Curry On
Amsterdam!
July 16-17th, 2018


Streaming analytics: How to Get Fast Predictions From Real-Time Data with Flink, Kafka, and Cassandra
Bas Geerdink
ING

@bgeerdink

Abstract

Streaming Analytics (or Fast Data) is becoming an increasingly popular subject in enterprise organizations. The reason for this is that customers want to have real-time experiences, such as notifications and advise based on their online behavior and other users’ actions.

In this talk, Bas will present a streaming analytics engine that is powered by Apache Flink and written in Scala. Kafka is used for the message bus and Cassandra for the state management. The machine learning models are made with Knime and Spark, exported to PMML format, and evaluated using the Openscoring.io library. Bas will explain the architecture of the framework, demonstrate how to do the setup and integration of Flink jobs and show code examples of typical streaming concepts such as event time, windows, watermarks, and exactly-once processing.

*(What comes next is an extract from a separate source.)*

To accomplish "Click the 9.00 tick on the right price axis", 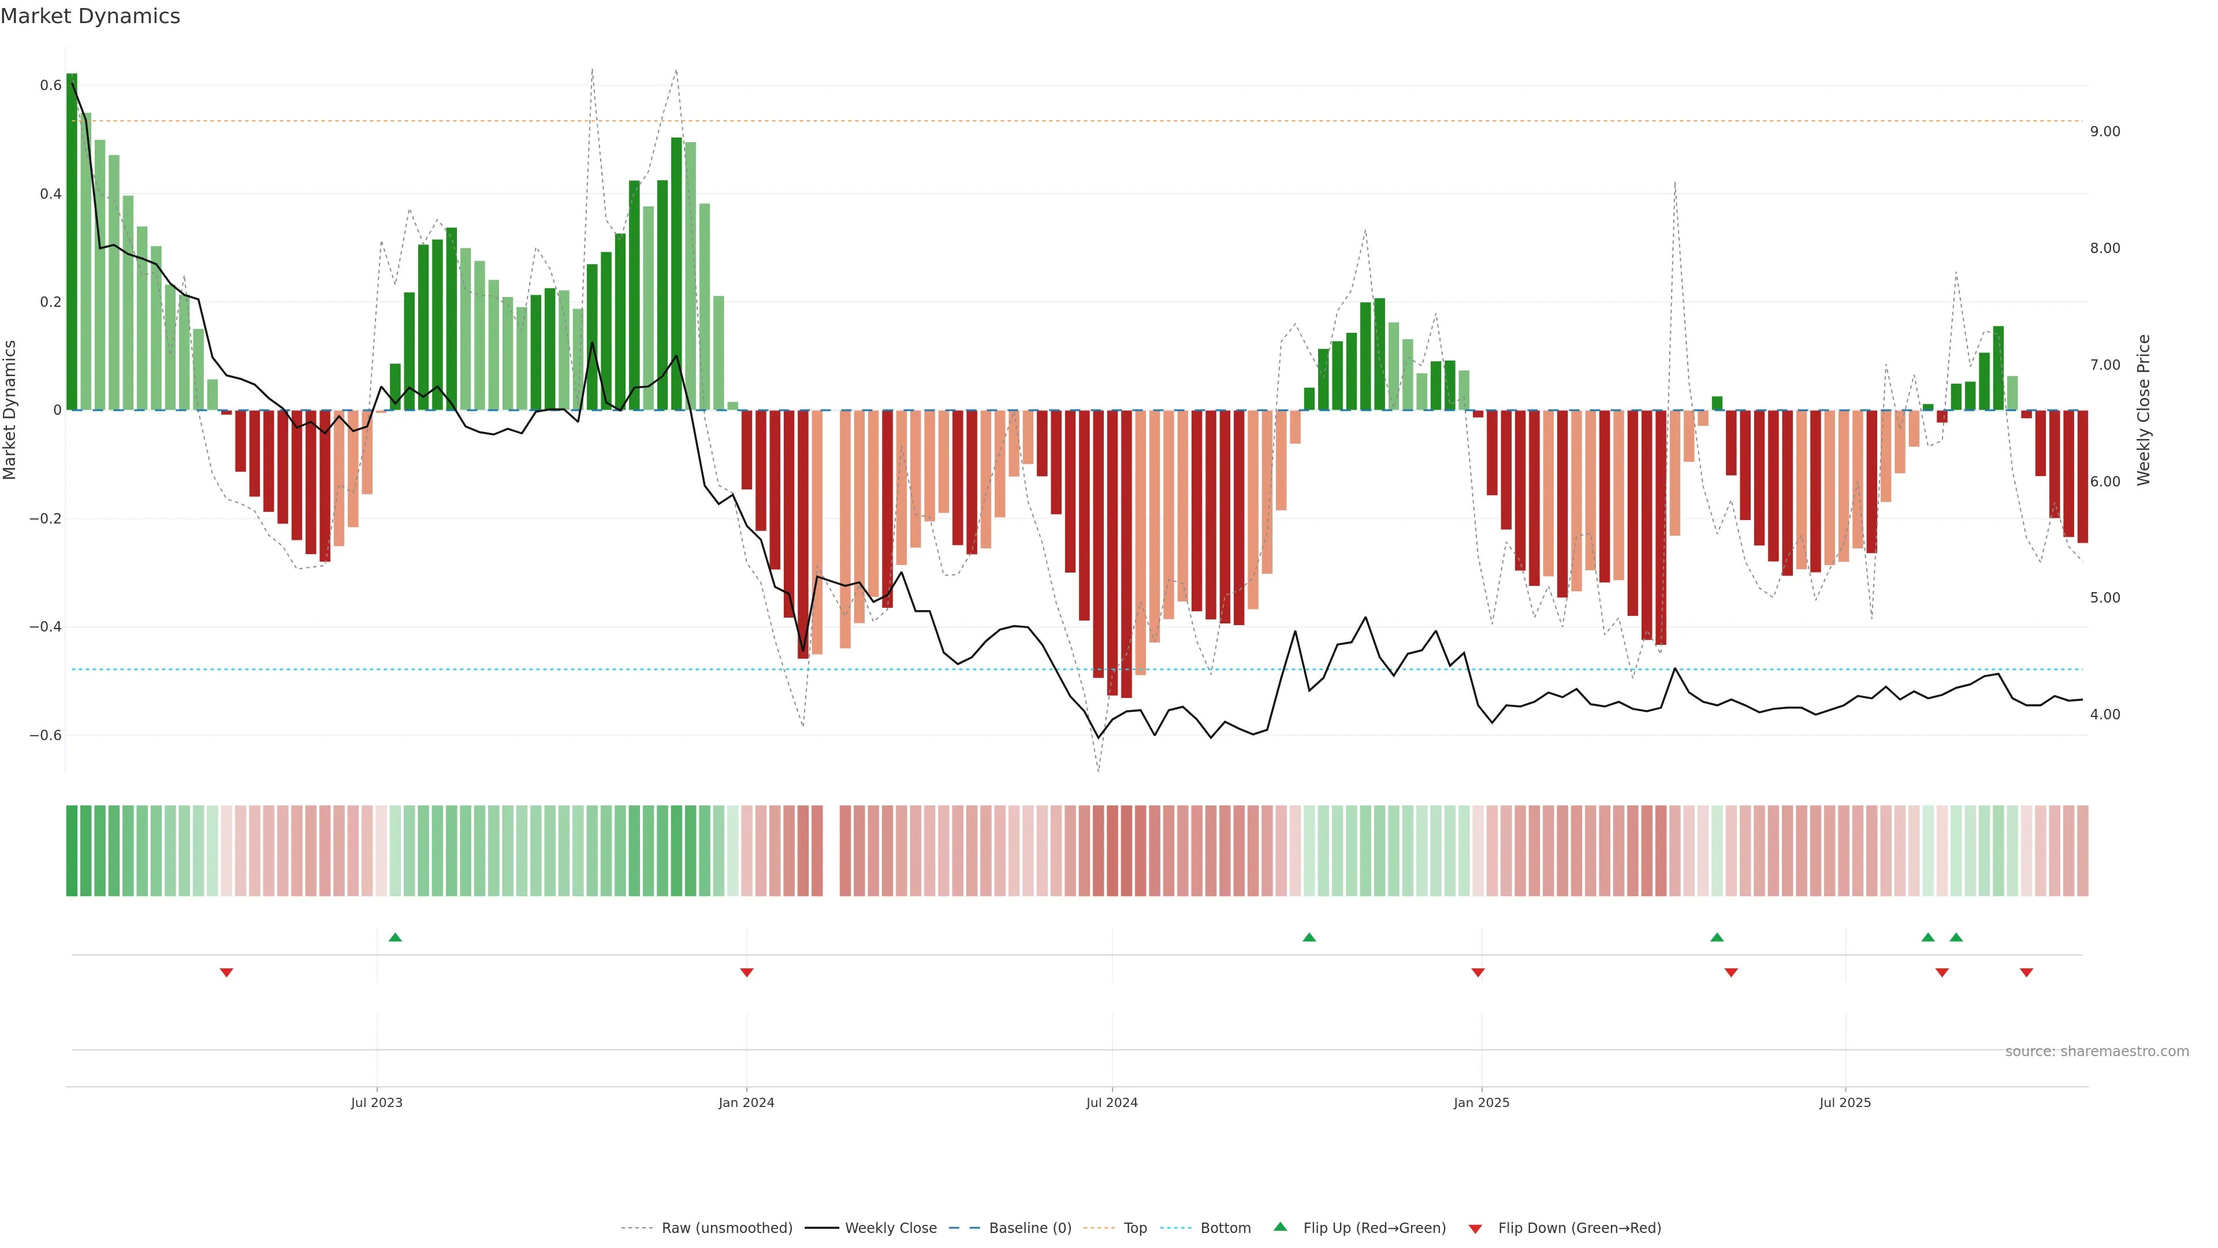I will tap(2104, 132).
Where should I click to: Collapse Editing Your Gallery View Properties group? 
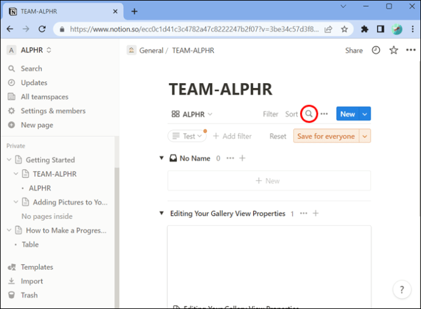click(162, 214)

After this session, the attendees will have a good overview of a typical streaming analytics solution and have a better understanding of Apache Flink as a key data streaming technology. Moreover, concepts that might seem vague and complex have been explained with code examples to lower the threshold for creating fast data applications.

Bio

Bas is a programmer, scientist, and IT manager. At ING, he works as Technology Lead in the global innovation center. Bas has a background in software development, design and architecture with a broad technical view from C++ to Prolog to Scala. He occasionally teaches programming courses and is a regular speaker on conferences and informal meetings, where he brings a mixture of market context, his own vision, business cases, architecture and source code in an enthusiastic way towards his audience.